*** Material for this task Section Begins ***

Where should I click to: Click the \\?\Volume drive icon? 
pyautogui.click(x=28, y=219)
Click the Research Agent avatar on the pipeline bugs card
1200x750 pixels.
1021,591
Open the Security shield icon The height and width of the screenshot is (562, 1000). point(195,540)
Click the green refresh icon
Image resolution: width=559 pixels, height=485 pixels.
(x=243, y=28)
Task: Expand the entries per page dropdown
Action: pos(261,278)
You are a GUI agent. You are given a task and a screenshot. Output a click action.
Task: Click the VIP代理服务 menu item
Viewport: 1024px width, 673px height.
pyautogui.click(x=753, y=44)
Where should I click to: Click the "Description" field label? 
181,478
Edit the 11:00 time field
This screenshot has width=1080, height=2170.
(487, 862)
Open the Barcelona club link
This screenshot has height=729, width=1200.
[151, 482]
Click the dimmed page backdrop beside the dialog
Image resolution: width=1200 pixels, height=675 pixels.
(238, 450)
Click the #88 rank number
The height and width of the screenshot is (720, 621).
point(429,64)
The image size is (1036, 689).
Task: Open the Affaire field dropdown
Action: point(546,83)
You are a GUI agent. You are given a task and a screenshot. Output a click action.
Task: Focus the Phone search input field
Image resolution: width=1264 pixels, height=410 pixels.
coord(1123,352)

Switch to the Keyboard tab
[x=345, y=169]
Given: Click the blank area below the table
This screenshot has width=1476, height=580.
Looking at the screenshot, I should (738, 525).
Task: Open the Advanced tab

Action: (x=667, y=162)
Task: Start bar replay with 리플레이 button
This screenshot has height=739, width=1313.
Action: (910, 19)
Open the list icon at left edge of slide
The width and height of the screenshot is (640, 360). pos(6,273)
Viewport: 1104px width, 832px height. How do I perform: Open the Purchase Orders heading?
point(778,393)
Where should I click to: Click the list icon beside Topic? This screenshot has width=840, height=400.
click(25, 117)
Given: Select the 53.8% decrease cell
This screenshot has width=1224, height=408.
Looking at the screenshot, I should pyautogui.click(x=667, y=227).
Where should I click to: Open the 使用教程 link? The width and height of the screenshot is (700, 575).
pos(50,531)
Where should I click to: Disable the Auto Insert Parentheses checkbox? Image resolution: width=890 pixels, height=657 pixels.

*** Material for this task Section Ends ***

| Aim of the exercise |
Repeat the whole of the data verbatim, as it reads above.

| Solution to the problem |
Where should I click to: Click the \\?\Volume drive icon? 
pyautogui.click(x=28, y=219)
Click the Research Agent avatar on the pipeline bugs card
1200x750 pixels.
1021,591
Open the Security shield icon The height and width of the screenshot is (562, 1000). point(195,540)
Click the green refresh icon
Image resolution: width=559 pixels, height=485 pixels.
(x=243, y=28)
Task: Expand the entries per page dropdown
Action: pos(261,278)
You are a GUI agent. You are given a task and a screenshot. Output a click action.
Task: Click the VIP代理服务 menu item
Viewport: 1024px width, 673px height.
pyautogui.click(x=753, y=44)
Where should I click to: Click the "Description" field label? 
181,478
Edit the 11:00 time field
This screenshot has width=1080, height=2170.
(487, 862)
Open the Barcelona club link
This screenshot has height=729, width=1200.
[151, 482]
Click the dimmed page backdrop beside the dialog
Image resolution: width=1200 pixels, height=675 pixels.
(238, 450)
Click the #88 rank number
The height and width of the screenshot is (720, 621).
point(429,64)
The image size is (1036, 689).
Task: Open the Affaire field dropdown
Action: point(546,83)
You are a GUI agent. You are given a task and a screenshot. Output a click action.
Task: Focus the Phone search input field
Image resolution: width=1264 pixels, height=410 pixels.
coord(1123,352)

Switch to the Keyboard tab
[x=345, y=169]
Given: Click the blank area below the table
This screenshot has width=1476, height=580.
Looking at the screenshot, I should (738, 525).
Task: Open the Advanced tab

Action: (x=667, y=162)
Task: Start bar replay with 리플레이 button
This screenshot has height=739, width=1313.
Action: (910, 19)
Open the list icon at left edge of slide
The width and height of the screenshot is (640, 360). pos(6,273)
Viewport: 1104px width, 832px height. How do I perform: Open the Purchase Orders heading?
point(778,393)
Where should I click to: Click the list icon beside Topic? This screenshot has width=840, height=400.
click(25, 117)
Given: Select the 53.8% decrease cell
This screenshot has width=1224, height=408.
Looking at the screenshot, I should pyautogui.click(x=667, y=227).
Where should I click to: Open the 使用教程 link? The width and height of the screenshot is (700, 575).
pos(50,531)
Where should I click to: Disable the Auto Insert Parentheses checkbox? Image resolution: width=890 pixels, height=657 pixels.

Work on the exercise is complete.